### Work to complete
Every line from the one containing "Gaming (369, 66)" to the end of the records below, written out word for word, is the whole answer.

▽

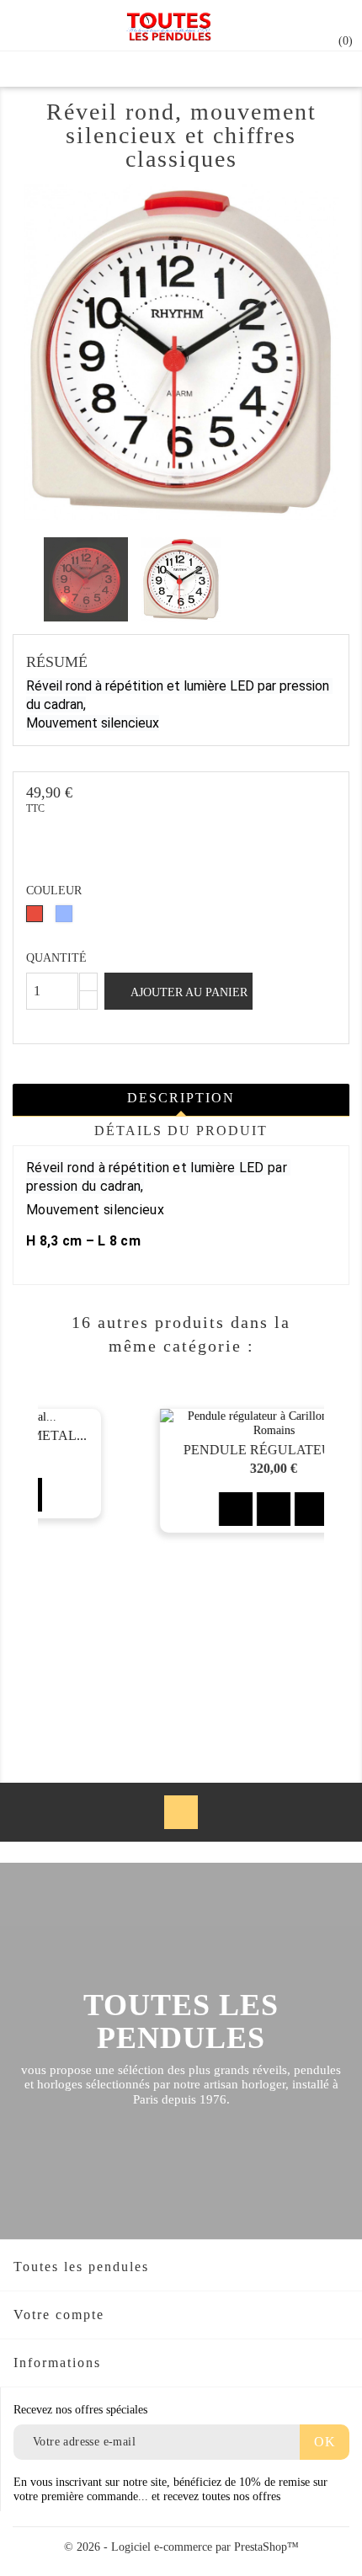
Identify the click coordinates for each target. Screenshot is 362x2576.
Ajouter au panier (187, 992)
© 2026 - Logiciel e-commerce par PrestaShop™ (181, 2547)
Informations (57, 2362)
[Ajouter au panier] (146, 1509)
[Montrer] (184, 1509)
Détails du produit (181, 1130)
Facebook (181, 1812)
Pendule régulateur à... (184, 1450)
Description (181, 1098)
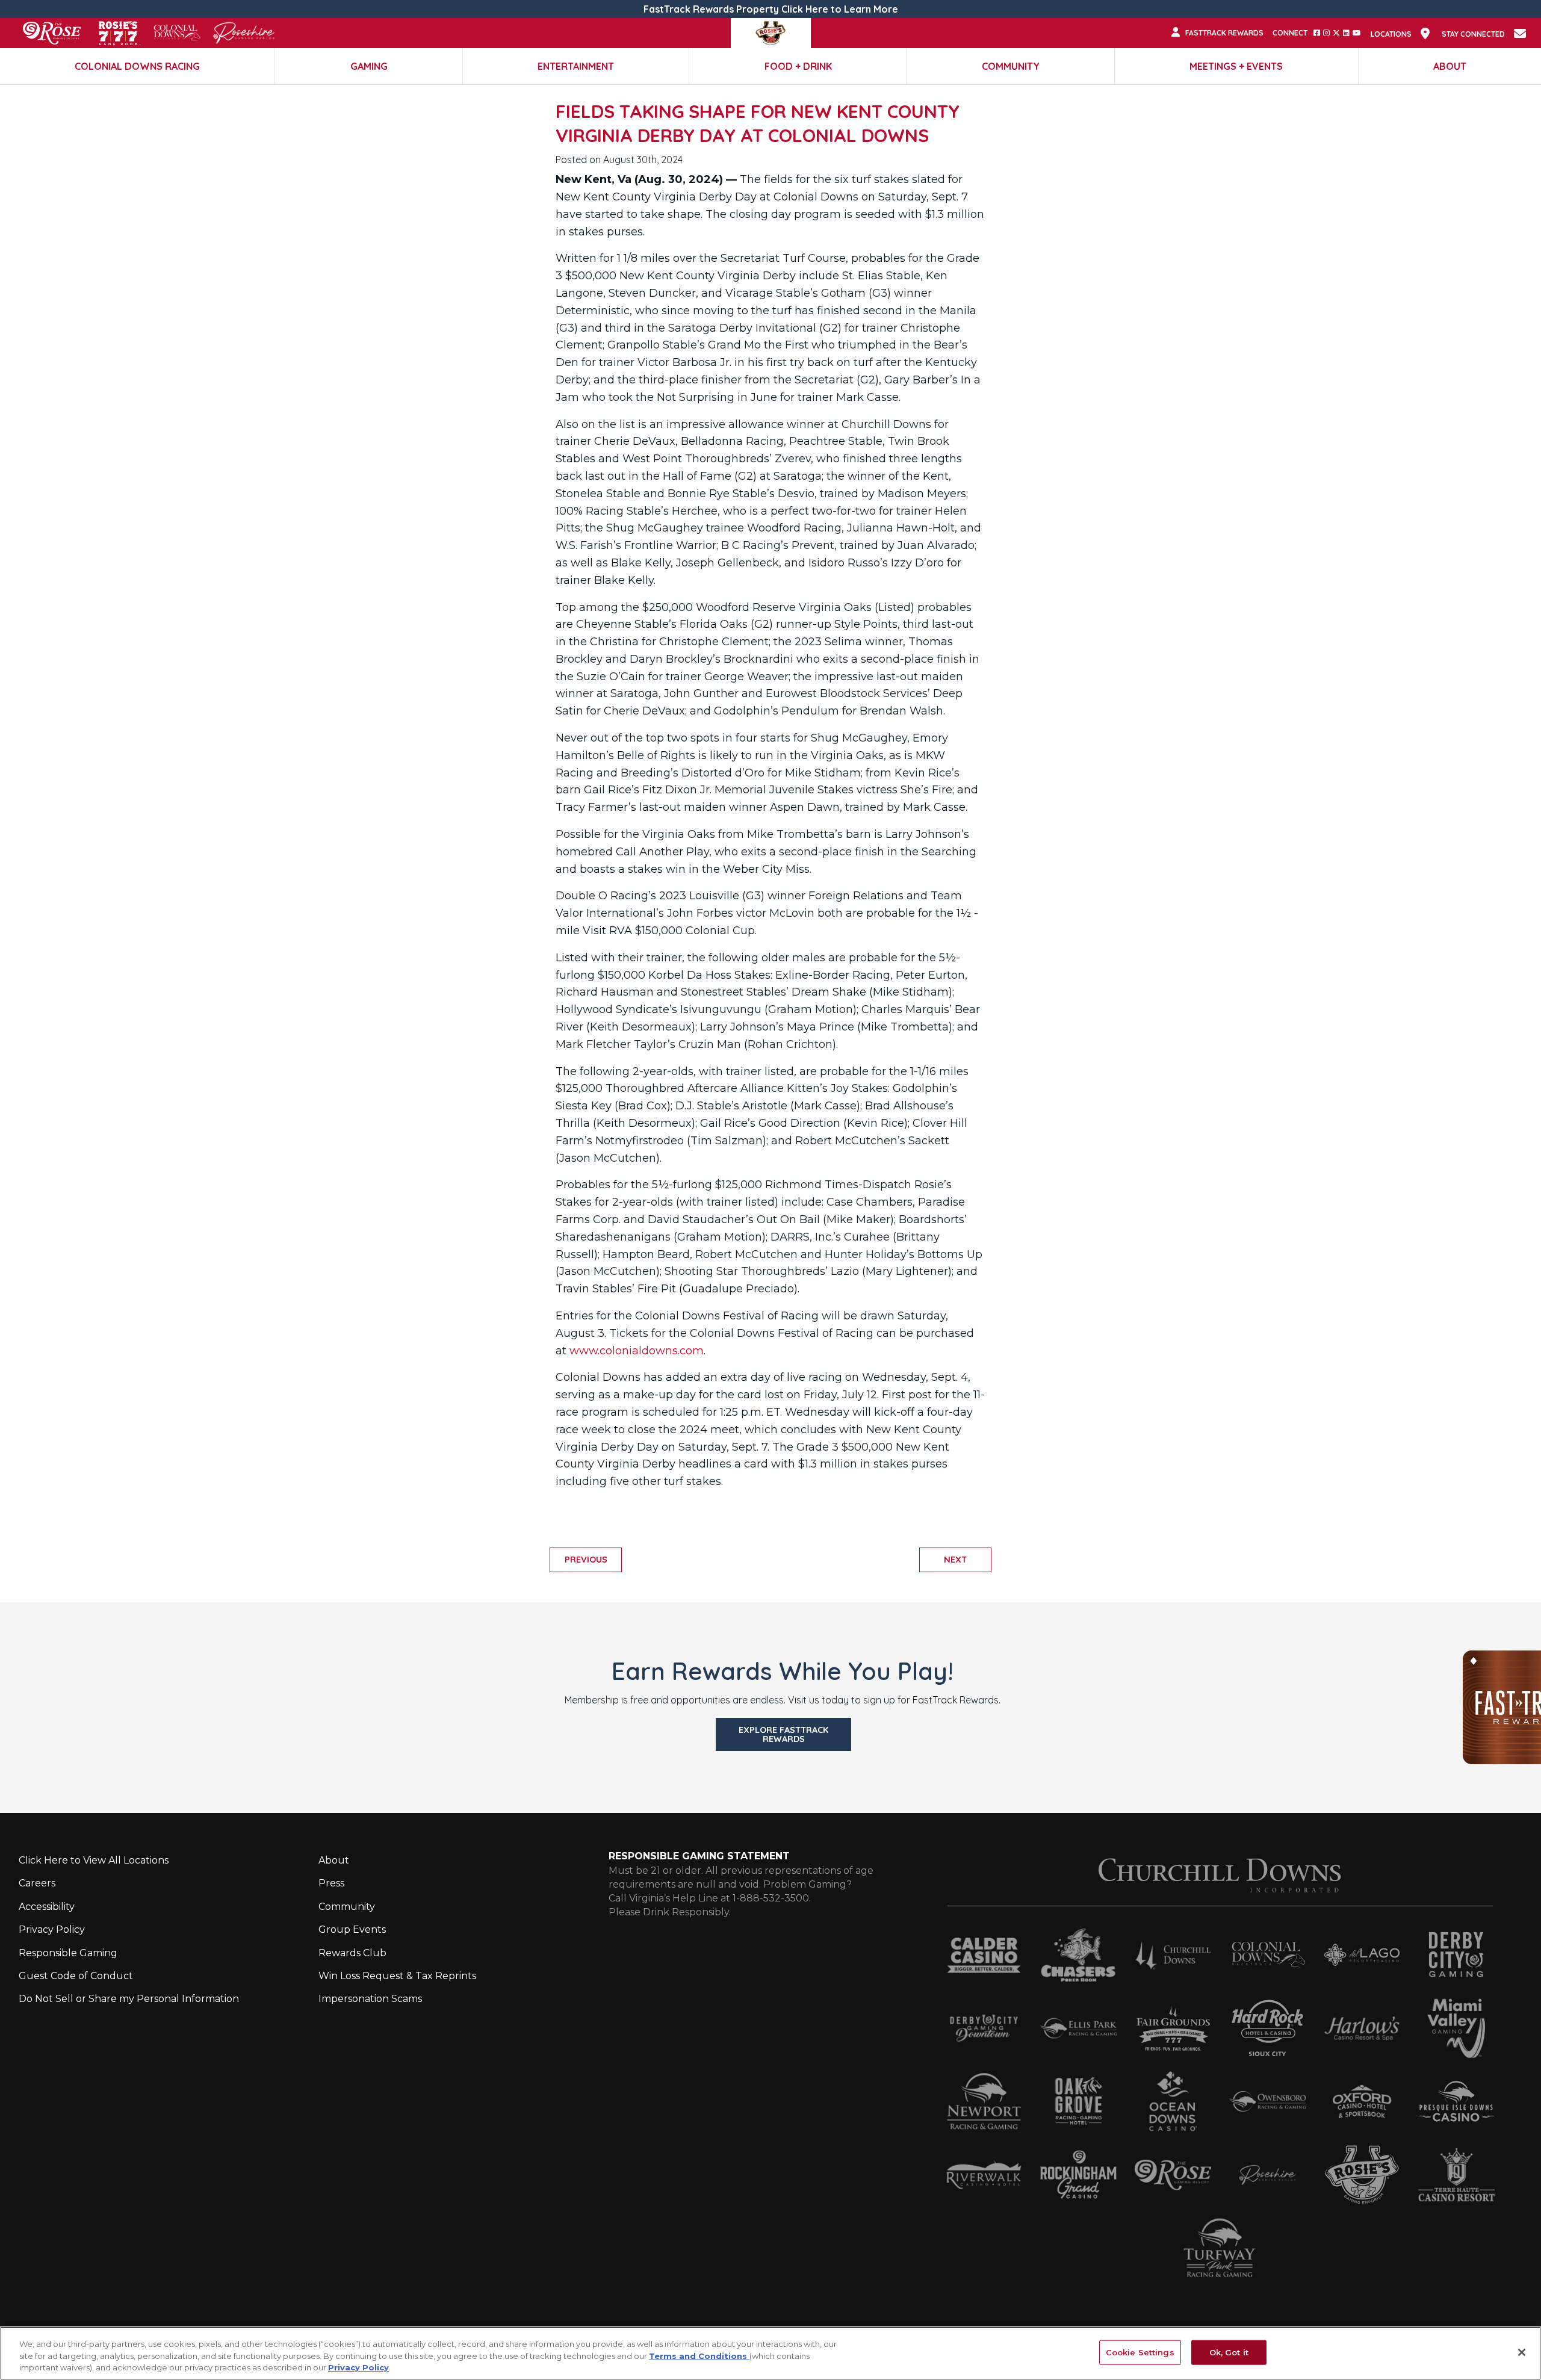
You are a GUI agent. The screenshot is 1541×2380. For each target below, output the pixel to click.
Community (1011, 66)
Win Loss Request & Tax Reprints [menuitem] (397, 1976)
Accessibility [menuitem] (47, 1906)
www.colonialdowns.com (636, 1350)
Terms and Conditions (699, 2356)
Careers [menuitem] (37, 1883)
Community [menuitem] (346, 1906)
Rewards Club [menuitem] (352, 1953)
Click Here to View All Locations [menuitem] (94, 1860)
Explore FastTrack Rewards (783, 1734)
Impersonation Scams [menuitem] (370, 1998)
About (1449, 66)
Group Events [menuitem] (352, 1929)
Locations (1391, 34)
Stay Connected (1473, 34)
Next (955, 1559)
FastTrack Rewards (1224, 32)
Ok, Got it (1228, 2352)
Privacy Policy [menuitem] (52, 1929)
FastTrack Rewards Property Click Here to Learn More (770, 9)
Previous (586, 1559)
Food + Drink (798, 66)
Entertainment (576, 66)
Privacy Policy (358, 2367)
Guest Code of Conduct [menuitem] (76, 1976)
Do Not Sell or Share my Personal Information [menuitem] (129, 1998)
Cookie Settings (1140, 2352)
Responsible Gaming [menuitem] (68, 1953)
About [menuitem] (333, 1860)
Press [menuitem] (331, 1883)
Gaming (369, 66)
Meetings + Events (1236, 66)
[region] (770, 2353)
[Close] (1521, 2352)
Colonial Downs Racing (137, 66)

△

### Result of the exercise
Gaming (369, 66)
Meetings + Events (1236, 66)
[region] (770, 2353)
[Close] (1521, 2352)
Colonial Downs Racing (137, 66)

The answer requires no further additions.